Task requirements:
Nothing outside the range is to be copied. From the entries below, reproduce exactly the lines starting at the one with "Click the blue dot in Members card" and ending at the one with "Click the Symbol column header", without pictures.

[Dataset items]
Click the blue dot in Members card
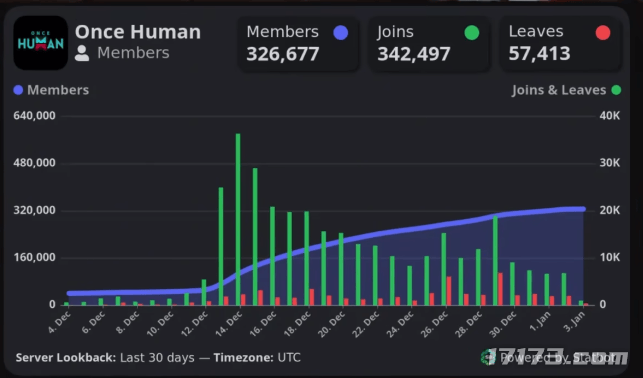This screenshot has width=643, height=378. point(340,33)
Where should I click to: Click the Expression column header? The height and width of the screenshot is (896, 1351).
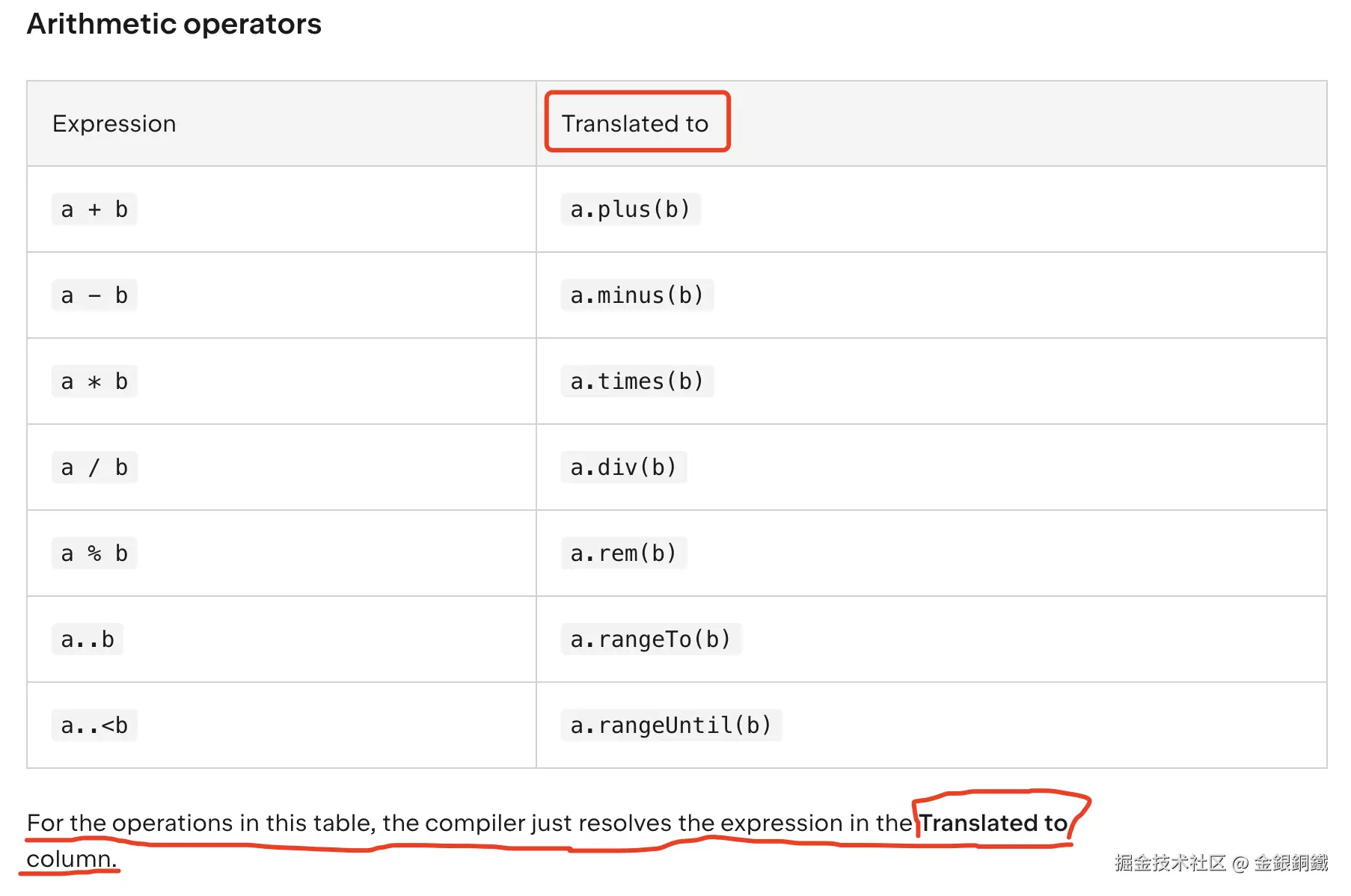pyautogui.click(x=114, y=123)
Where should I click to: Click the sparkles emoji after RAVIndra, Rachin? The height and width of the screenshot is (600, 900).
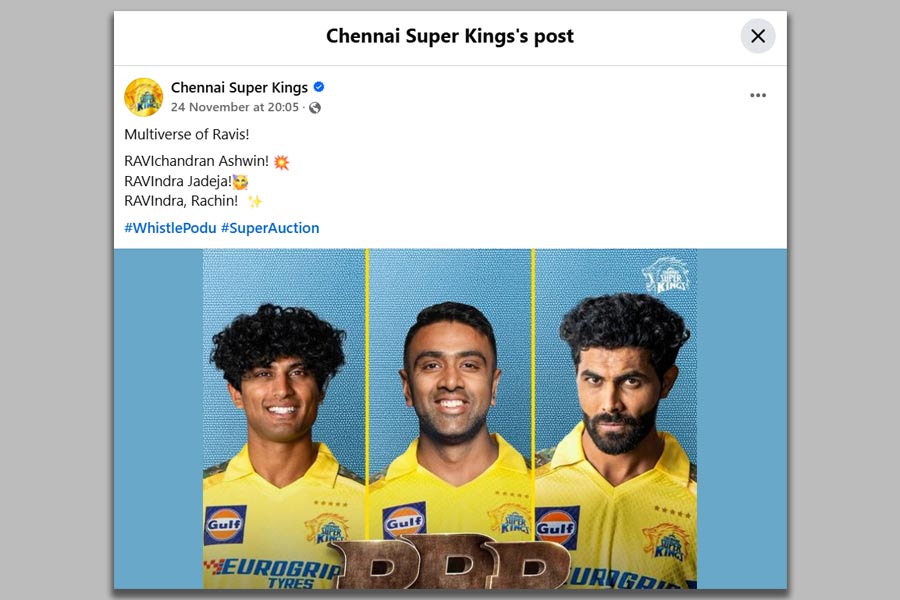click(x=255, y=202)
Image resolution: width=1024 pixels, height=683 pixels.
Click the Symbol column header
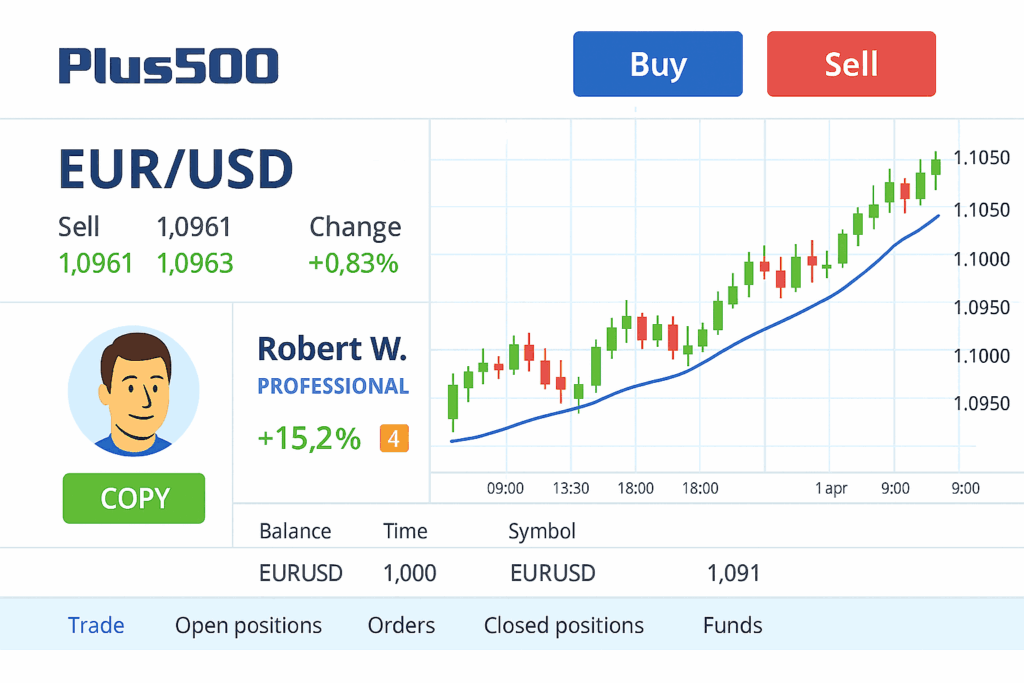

...

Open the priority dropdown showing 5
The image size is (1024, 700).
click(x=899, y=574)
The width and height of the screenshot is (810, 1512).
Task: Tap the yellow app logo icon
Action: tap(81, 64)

Answer space:
Click the blue dot in Members card
This screenshot has width=643, height=378. point(340,33)
Where should I click to: Click the Expression column header? The height and width of the screenshot is (896, 1351).
pyautogui.click(x=114, y=123)
Where should I click to: Click the sparkles emoji after RAVIndra, Rachin? The height and width of the screenshot is (600, 900).
click(x=255, y=202)
Image resolution: width=1024 pixels, height=683 pixels.
Click the Symbol column header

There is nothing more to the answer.